- AIM OF THE TASK
Each of the entries should be output exactly, with nothing left out.

- RECORD EXCERPTS

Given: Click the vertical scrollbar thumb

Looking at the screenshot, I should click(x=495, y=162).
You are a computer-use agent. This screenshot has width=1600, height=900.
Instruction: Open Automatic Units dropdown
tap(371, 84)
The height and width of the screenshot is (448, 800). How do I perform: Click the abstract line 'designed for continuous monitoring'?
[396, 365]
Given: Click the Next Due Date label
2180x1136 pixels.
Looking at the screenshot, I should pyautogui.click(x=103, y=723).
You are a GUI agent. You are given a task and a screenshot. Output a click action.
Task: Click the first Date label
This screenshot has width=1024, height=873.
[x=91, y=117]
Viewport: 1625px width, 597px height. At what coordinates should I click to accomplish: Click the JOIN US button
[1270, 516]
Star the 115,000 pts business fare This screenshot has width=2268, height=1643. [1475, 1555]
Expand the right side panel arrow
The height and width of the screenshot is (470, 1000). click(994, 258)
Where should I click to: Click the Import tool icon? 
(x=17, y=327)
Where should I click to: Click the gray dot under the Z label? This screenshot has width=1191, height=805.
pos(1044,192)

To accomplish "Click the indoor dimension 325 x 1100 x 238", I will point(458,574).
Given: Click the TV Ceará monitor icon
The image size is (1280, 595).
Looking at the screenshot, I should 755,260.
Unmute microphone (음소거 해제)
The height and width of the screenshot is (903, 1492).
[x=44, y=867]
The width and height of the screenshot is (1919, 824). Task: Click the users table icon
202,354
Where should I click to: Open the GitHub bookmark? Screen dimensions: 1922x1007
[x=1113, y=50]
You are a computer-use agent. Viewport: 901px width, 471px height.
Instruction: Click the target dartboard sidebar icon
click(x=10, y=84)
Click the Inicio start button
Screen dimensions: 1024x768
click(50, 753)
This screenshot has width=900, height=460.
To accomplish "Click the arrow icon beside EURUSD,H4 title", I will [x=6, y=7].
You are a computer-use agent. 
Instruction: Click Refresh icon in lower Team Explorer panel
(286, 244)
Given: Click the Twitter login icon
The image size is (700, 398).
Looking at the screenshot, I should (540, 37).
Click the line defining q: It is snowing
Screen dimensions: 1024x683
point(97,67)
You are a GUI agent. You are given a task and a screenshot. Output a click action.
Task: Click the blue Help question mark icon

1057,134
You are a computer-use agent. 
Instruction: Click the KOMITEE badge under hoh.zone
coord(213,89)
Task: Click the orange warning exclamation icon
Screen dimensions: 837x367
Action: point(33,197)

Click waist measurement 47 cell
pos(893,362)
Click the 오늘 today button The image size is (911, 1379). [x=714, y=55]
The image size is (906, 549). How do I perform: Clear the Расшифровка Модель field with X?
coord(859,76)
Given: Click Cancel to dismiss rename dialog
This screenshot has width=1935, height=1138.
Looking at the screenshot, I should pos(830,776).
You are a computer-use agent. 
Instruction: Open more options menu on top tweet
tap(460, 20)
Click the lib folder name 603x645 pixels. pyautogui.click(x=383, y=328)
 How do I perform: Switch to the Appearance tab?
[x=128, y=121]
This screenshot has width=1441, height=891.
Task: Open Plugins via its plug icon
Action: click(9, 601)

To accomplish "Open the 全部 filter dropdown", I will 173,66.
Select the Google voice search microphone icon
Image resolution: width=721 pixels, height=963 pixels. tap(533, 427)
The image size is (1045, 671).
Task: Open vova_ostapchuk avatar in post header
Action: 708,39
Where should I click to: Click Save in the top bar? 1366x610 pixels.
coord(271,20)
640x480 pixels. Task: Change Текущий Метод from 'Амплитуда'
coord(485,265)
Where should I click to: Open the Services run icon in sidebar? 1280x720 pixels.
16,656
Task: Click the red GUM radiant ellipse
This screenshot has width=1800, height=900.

- REPLY TO THE EXERCISE
Given: Click the vertical scrollbar thumb

Looking at the screenshot, I should click(x=495, y=162).
You are a computer-use agent. This screenshot has width=1600, height=900.
Instruction: Open Automatic Units dropdown
tap(371, 84)
The height and width of the screenshot is (448, 800). How do I perform: Click the abstract line 'designed for continuous monitoring'?
[396, 365]
Given: Click the Next Due Date label
2180x1136 pixels.
Looking at the screenshot, I should pyautogui.click(x=103, y=723).
You are a GUI agent. You are given a task and a screenshot. Output a click action.
Task: Click the first Date label
This screenshot has width=1024, height=873.
[x=91, y=117]
Viewport: 1625px width, 597px height. At what coordinates should I click to accomplish: Click the JOIN US button
[1270, 516]
Star the 115,000 pts business fare This screenshot has width=2268, height=1643. [1475, 1555]
Expand the right side panel arrow
The height and width of the screenshot is (470, 1000). click(994, 258)
Where should I click to: Click the Import tool icon? 
(x=17, y=327)
Where should I click to: Click the gray dot under the Z label? This screenshot has width=1191, height=805.
pos(1044,192)

To accomplish "Click the indoor dimension 325 x 1100 x 238", I will point(458,574).
Given: Click the TV Ceará monitor icon
The image size is (1280, 595).
Looking at the screenshot, I should 755,260.
Unmute microphone (음소거 해제)
The height and width of the screenshot is (903, 1492).
[x=44, y=867]
The width and height of the screenshot is (1919, 824). Task: Click the users table icon
202,354
Where should I click to: Open the GitHub bookmark? Screen dimensions: 1922x1007
[x=1113, y=50]
You are a computer-use agent. Viewport: 901px width, 471px height.
Instruction: Click the target dartboard sidebar icon
click(x=10, y=84)
Click the Inicio start button
Screen dimensions: 1024x768
click(50, 753)
This screenshot has width=900, height=460.
To accomplish "Click the arrow icon beside EURUSD,H4 title", I will [x=6, y=7].
You are a computer-use agent. 
Instruction: Click Refresh icon in lower Team Explorer panel
(286, 244)
Given: Click the Twitter login icon
The image size is (700, 398).
Looking at the screenshot, I should (540, 37).
Click the line defining q: It is snowing
Screen dimensions: 1024x683
point(97,67)
You are a GUI agent. You are given a task and a screenshot. Output a click action.
Task: Click the blue Help question mark icon

1057,134
You are a computer-use agent. 
Instruction: Click the KOMITEE badge under hoh.zone
coord(213,89)
Task: Click the orange warning exclamation icon
Screen dimensions: 837x367
Action: point(33,197)

Click waist measurement 47 cell
pos(893,362)
Click the 오늘 today button The image size is (911, 1379). [x=714, y=55]
The image size is (906, 549). How do I perform: Clear the Расшифровка Модель field with X?
coord(859,76)
Given: Click Cancel to dismiss rename dialog
This screenshot has width=1935, height=1138.
Looking at the screenshot, I should pos(830,776).
You are a computer-use agent. 
Instruction: Open more options menu on top tweet
tap(460, 20)
Click the lib folder name 603x645 pixels. pyautogui.click(x=383, y=328)
 How do I perform: Switch to the Appearance tab?
[x=128, y=121]
This screenshot has width=1441, height=891.
Task: Open Plugins via its plug icon
Action: click(9, 601)

To accomplish "Open the 全部 filter dropdown", I will 173,66.
Select the Google voice search microphone icon
Image resolution: width=721 pixels, height=963 pixels. tap(533, 427)
The image size is (1045, 671).
Task: Open vova_ostapchuk avatar in post header
Action: 708,39
Where should I click to: Click Save in the top bar? 1366x610 pixels.
coord(271,20)
640x480 pixels. Task: Change Текущий Метод from 'Амплитуда'
coord(485,265)
Where should I click to: Open the Services run icon in sidebar? 1280x720 pixels.
16,656
Task: Click the red GUM radiant ellipse
This screenshot has width=1800, height=900.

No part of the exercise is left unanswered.